» What to work on
Reproduce word for word the lines between those holding "The image size is (450, 450)." and "Screen dimensions: 473x439", inclusive, and nothing else from the data below.

[Data entries]
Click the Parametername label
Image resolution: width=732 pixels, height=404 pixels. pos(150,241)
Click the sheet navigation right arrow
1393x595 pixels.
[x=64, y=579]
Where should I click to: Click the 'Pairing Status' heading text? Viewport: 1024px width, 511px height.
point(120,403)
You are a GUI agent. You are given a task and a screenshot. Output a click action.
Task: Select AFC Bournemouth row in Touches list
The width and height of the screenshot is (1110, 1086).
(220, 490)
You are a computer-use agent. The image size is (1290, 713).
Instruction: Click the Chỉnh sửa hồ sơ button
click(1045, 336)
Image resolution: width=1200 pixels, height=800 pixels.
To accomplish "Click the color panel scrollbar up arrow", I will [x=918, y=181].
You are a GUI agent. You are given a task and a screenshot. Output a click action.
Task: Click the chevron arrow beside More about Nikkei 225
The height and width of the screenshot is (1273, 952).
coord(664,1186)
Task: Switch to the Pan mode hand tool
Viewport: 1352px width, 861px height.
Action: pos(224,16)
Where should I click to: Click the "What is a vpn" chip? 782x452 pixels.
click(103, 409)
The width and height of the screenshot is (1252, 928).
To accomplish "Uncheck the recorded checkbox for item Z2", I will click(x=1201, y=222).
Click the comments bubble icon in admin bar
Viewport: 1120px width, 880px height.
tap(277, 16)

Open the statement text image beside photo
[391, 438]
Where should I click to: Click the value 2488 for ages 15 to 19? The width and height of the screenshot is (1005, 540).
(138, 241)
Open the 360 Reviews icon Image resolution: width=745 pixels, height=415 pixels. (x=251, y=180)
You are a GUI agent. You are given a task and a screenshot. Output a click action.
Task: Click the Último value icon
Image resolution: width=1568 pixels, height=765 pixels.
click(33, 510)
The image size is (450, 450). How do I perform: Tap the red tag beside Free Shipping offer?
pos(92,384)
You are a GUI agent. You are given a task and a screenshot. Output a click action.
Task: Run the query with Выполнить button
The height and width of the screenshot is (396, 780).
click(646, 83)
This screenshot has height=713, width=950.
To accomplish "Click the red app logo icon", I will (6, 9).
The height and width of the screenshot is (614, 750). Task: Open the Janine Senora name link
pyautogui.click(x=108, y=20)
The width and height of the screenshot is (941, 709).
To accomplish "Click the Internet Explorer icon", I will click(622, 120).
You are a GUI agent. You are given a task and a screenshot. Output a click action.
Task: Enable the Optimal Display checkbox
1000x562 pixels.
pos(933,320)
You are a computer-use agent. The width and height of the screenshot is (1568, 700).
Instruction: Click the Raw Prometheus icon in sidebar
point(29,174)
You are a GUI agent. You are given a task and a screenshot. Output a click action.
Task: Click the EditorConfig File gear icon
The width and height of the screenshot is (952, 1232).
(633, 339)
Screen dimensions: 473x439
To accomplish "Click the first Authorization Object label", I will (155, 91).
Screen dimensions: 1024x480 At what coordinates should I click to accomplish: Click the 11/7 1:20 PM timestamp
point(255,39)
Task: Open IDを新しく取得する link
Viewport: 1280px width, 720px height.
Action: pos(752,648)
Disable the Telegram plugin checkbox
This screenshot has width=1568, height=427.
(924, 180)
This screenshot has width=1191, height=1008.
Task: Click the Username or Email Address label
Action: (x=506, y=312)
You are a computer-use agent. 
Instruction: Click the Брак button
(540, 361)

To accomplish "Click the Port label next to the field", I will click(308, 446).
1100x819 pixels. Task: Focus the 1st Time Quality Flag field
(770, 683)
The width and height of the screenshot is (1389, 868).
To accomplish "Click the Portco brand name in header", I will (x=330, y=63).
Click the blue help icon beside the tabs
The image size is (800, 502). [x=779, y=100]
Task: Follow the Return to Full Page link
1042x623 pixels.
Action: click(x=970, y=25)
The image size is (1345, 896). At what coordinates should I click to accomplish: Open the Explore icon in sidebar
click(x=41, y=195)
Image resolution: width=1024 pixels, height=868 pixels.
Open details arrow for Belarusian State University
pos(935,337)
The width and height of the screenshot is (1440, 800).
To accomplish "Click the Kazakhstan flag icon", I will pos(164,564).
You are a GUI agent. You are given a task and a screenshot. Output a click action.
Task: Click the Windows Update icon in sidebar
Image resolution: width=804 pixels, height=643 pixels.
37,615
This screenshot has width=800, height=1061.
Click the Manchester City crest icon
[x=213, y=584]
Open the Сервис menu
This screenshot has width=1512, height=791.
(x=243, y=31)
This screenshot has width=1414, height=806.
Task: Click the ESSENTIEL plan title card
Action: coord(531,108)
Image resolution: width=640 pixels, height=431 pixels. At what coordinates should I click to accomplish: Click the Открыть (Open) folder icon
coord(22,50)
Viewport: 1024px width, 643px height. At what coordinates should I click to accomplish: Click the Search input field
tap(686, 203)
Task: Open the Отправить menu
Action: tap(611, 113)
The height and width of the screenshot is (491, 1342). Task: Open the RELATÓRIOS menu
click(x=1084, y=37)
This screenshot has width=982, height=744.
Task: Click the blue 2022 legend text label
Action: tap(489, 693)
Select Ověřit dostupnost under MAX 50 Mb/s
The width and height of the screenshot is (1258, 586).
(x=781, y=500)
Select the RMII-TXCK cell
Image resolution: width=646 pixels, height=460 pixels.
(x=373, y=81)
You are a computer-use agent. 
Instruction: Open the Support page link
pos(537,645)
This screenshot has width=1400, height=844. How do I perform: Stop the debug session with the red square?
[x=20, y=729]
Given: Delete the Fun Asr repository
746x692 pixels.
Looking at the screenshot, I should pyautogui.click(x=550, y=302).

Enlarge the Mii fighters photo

» Solution to the problem
The image size is (450, 450). How do I perform: Tap the red tag beside Free Shipping offer?
pos(92,384)
You are a GUI agent. You are given a task and a screenshot. Output a click action.
Task: Run the query with Выполнить button
The height and width of the screenshot is (396, 780).
click(646, 83)
This screenshot has height=713, width=950.
To accomplish "Click the red app logo icon", I will (6, 9).
The height and width of the screenshot is (614, 750). Task: Open the Janine Senora name link
pyautogui.click(x=108, y=20)
The width and height of the screenshot is (941, 709).
To accomplish "Click the Internet Explorer icon", I will click(622, 120).
You are a GUI agent. You are given a task and a screenshot. Output a click action.
Task: Enable the Optimal Display checkbox
1000x562 pixels.
pos(933,320)
You are a computer-use agent. The width and height of the screenshot is (1568, 700).
Instruction: Click the Raw Prometheus icon in sidebar
point(29,174)
You are a GUI agent. You are given a task and a screenshot. Output a click action.
Task: Click the EditorConfig File gear icon
The width and height of the screenshot is (952, 1232).
(633, 339)
Screen dimensions: 473x439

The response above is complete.